CEO and Co-founder of Water.org and WaterEquity
Gary White
CEO and Co-founder of Water.org and WaterEquity
Gary White is an observer, an innovator, and a problem-solver. He obtained three degrees in civil and environmental engineering, and as a passionate problem-solver he created a solution that has empowered millions of people in need with access to safe water and sanitation.
When Gary traveled to Honduras in his early twenties, he visited impoverished communities, where he observed first-hand the adversities faced by those living without access to safe water or a toilet at home. While in one village, he was struck by “how many above-ground graves there were, and how small most of them were.” Young children were dying due to water-related diseases.

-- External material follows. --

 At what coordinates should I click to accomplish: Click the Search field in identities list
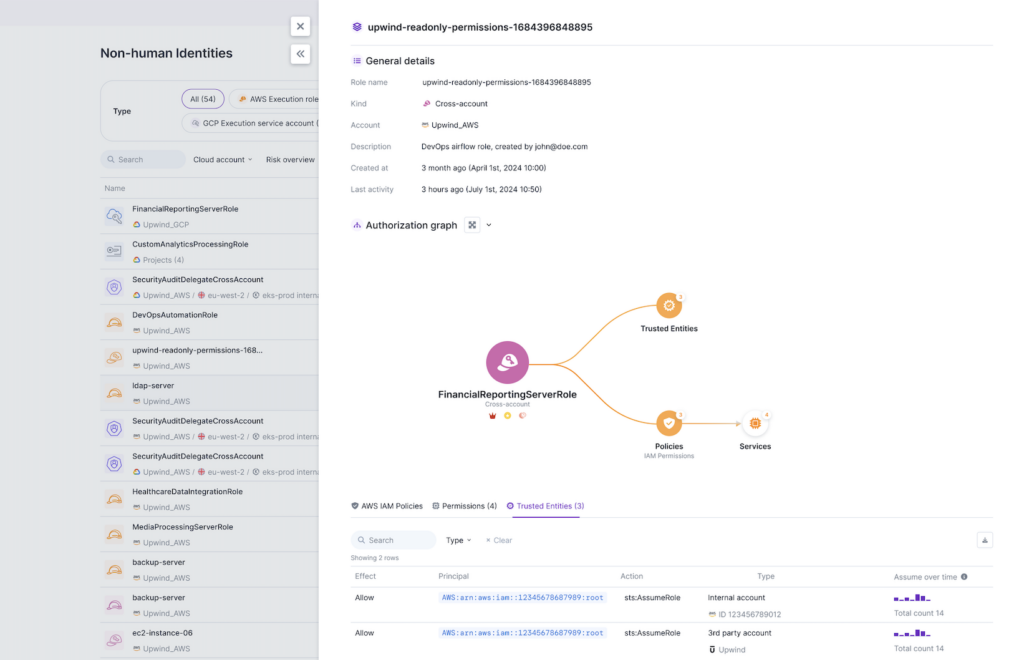[144, 159]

Gary knew access to safe water and sanitation was the answer to a bright future for the families he met in these villages — a future with more hope, health, and possibilities. He returned to the United States determined to end the global water crisis.

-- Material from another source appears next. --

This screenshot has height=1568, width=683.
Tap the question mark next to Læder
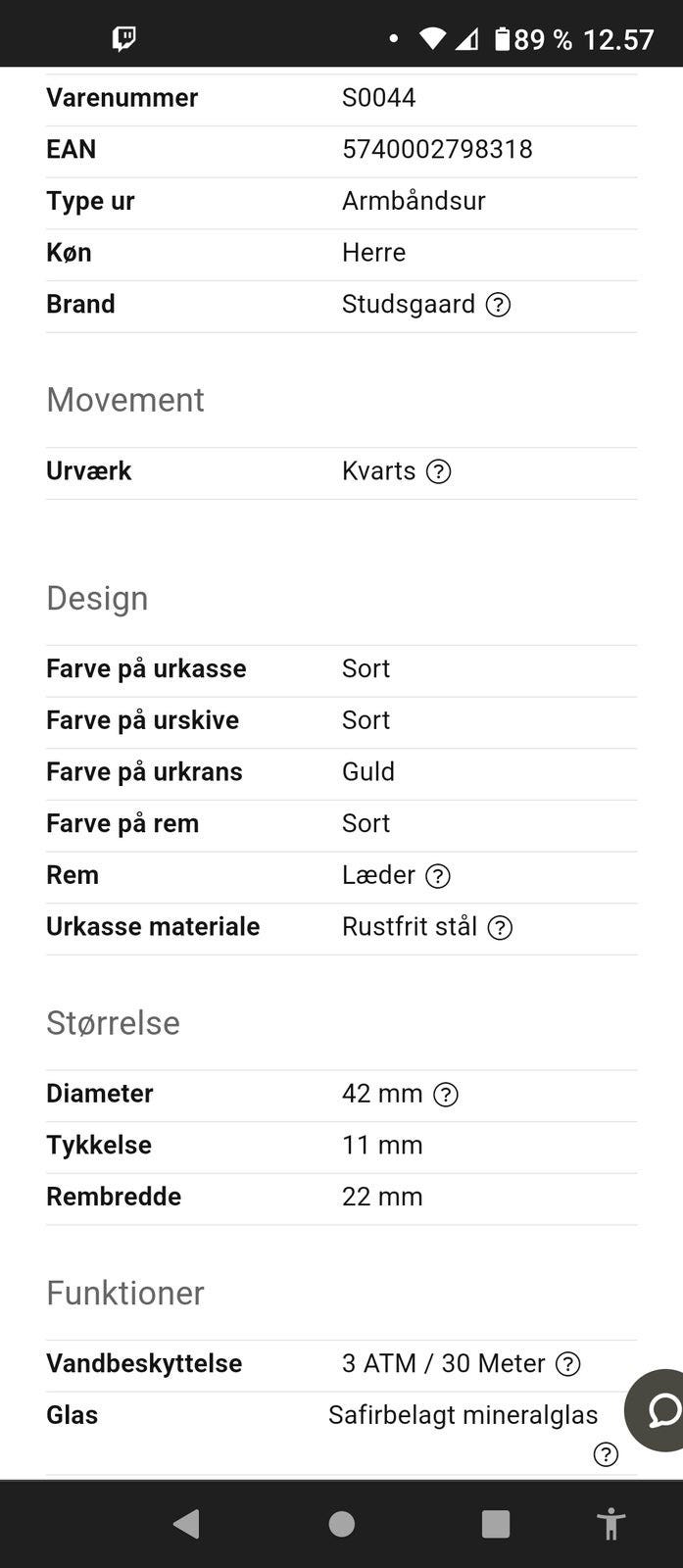438,876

Senior Lecturer in Discipline in Business at Columbia Business School
Mark Zurack
Senior Lecturer in Discipline in Business at Columbia Business School
Mark A. Zurack teaches Capital Markets and Investments, Equity Derivatives, and Equity Markets and Products at Columbia Business School. Mark is currently on the board of directors of the Binghamton University Foundation and also serves on the boards of the Alzheimer’s Association, Teach For America, Upper West Success Academy, ETC, Southampton Bath and Tennis, and the Tamer Center for Social Enterprise at Columbia Business School. Prior to coming to Columbia, Professor Zurack worked at Goldman Sachs for 18 years. He joined GS in 1983 and started the equity derivatives research group. He later assumed a broader leadership role in equity derivatives, co-managing the product in both North America and Asia and leading the effort to cross-market equity derivatives products to high-net-worth individuals. He became a partner in 1994 and a managing director in 1996. Between 1998 and 2001, Professor Zurack served on the board of directors at the Chicago Board Options Exchange. He received his CFA in 1983, his MBA from Cornell in 1980, and his BS from the State University of New York at Binghamton in 1978. Areas of interest: capital markets, sales and trading issues, portfolio construction, risk management, and quantitative research.